■ **Testo selezionato**:
____________

La settimana finanziaria
di Mediobanca S.p.A.IL PUNTO DELLA SETTIMANA: Un Draghi dovish ci ricorda che “non si può ancora cantare vittoria sull’inflazione”
- La BCE, all’unanimità, rimuove dallo statement la caratterizzazione del piano di acquisti di attività come state contingent
- L’elevata incertezza sul momento in cui le pressioni inflazionistiche si materializzeranno nell’Area Euro porta la BCE a continuare ad essere “reattiva anziché proattiva“
- Secondo Draghi gli effetti dei dazi statunitensi dovrebbero essere nell’immediato trascurabili ma avranno delle ripercussioni sul cambio e più in generale sul clima di fiducia
Nel meeting di questa settimana, la BCE ha rimosso dallo statement iniziale la caratterizzazione dei piano di acquisti di attività come state contingent, ossia l’impegno ad “aumentarlo in termini di dimensioni e/o durata” se necessario, ma ha lasciato invariati gli altri parametri della politica monetaria:
- durata e quantità del piano di acquisti (che rimane condizionale ad un aggiustamento durevole dell’inflazione);
- corridoio dei tassi di interesse (tasso di deposito a -0,4%, tasso di repo allo 0,0%);
- la forward guidance, ribadendo che i tassi di interesse di riferimento resteranno pari ai livelli attuali per un lungo periodo di tempo, “ben oltre l’orizzonte degli acquisti netti di attività”.

____________

■ **Dati forniti**:
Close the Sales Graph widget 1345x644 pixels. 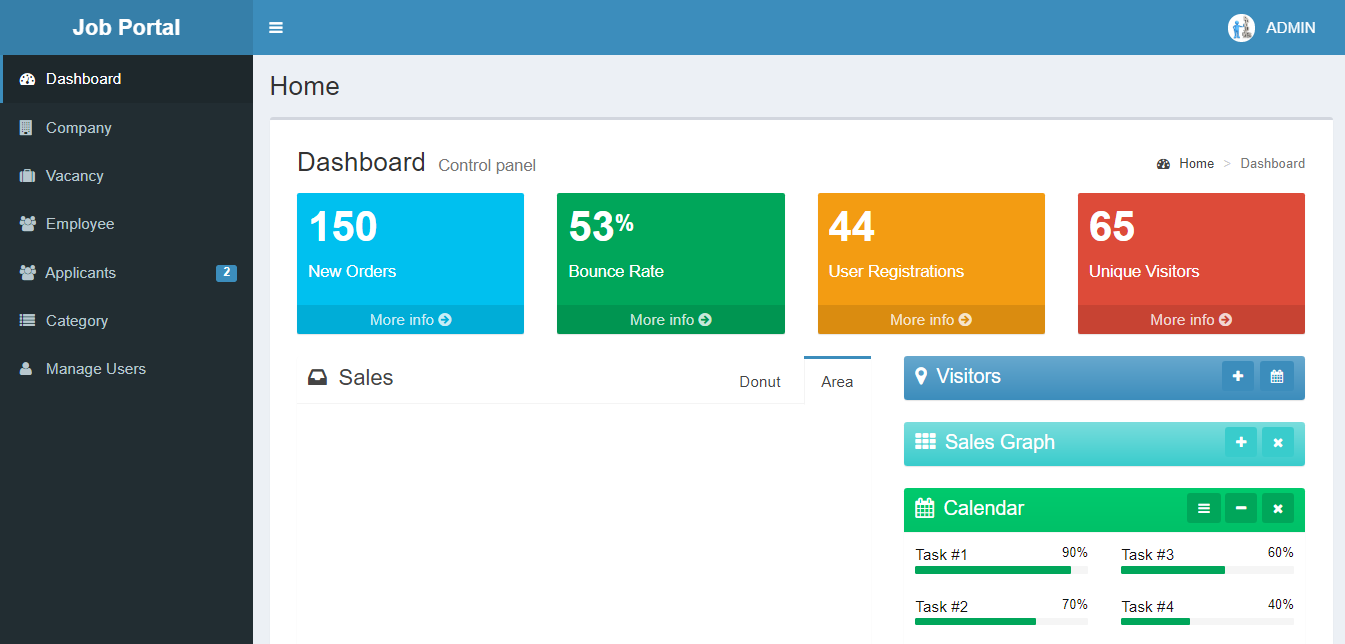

____________

■ **Compiti da svolgere**:
• a. Secondo il testo sulla riunione della BCE, a quale livello resta il tasso di deposito?
• b. Elenca i parametri della politica monetaria che, secondo il testo sulla riunione della BCE, sono stati lasciati invariati.
• c. Prosegui il testo sulla riunione della BCE a partire dal punto in cui si ferma.

■ **Risultati per compito**:
• a. Il tasso di deposito resta a -0,4%.

• b.
- Durata e quantità del piano di acquisti
- Corridoio dei tassi di interesse (tasso di deposito a -0,4%, tasso di repo allo 0,0%)
- Forward guidance

• c.
Durante la conferenza stampa, il Presidente Draghi, mostrando un atteggiamento da colomba, ha spiegato che il cambiamento di linguaggio (deciso in modo unanime all’interno del Consiglio Direttivo) non rappresenta un cambiamento delle aspettative o della funzione di reazione della BCE, bensì l’eliminazione di un riferimento esplicito alla probabilità di un aumento futuro degli acquisti mensili ossia una certificazione di un’analisi backward-looking. La decisione rappresenta un primo passo, necessario e prudente, verso la normalizzazione della politica monetaria e si inserisce nel quadro presentato anche dai verbali del meeting di gennaio, ribadendo la necessità di guidare i mercati con una politica di comunicazione attenta durante processo di normalizzazione della politica monetaria al fine di evitare aumenti improvvisi di volatilità nei mercato dei cambi e sell-off nei mercati obbligazionari. Il linguaggio dovish di Draghi spiega il movimento dell’euro/dollaro, che si è apprezzato subito dopo la pubblicazione dello statement salendo a 1.2420, per poi tornare ai livelli iniziali, durante la conferenza stampa.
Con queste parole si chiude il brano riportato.